◆ STATED TASK: Print everything in the items below, from the line containing "Pick the first" down to the line containing "coord(335,130)", both included. Omit the pictures from your output.

◆ INPUT MATERIAL:
****************************************

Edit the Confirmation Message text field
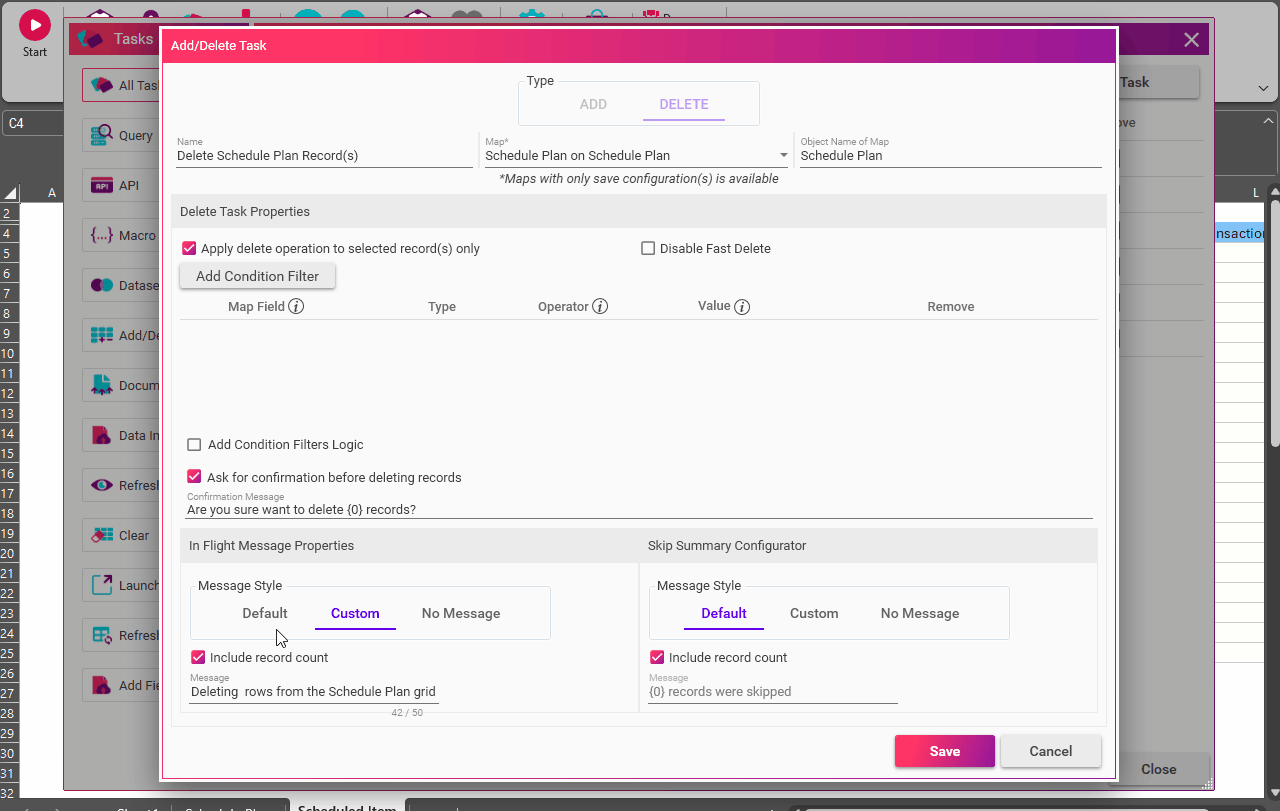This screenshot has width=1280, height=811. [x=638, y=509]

****************************************

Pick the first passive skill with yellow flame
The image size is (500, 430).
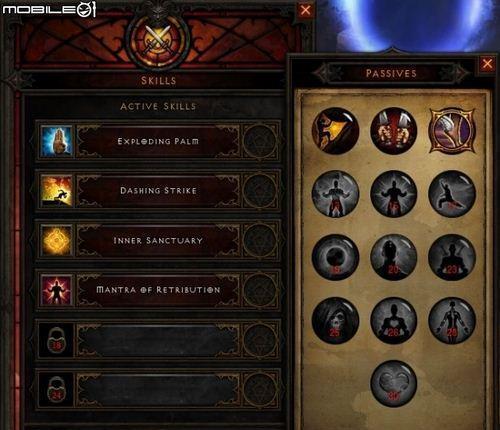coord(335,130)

****************************************

◆ RESPONSE TO THIS TASK:
Pick the first passive skill with yellow flame
The image size is (500, 430).
coord(335,130)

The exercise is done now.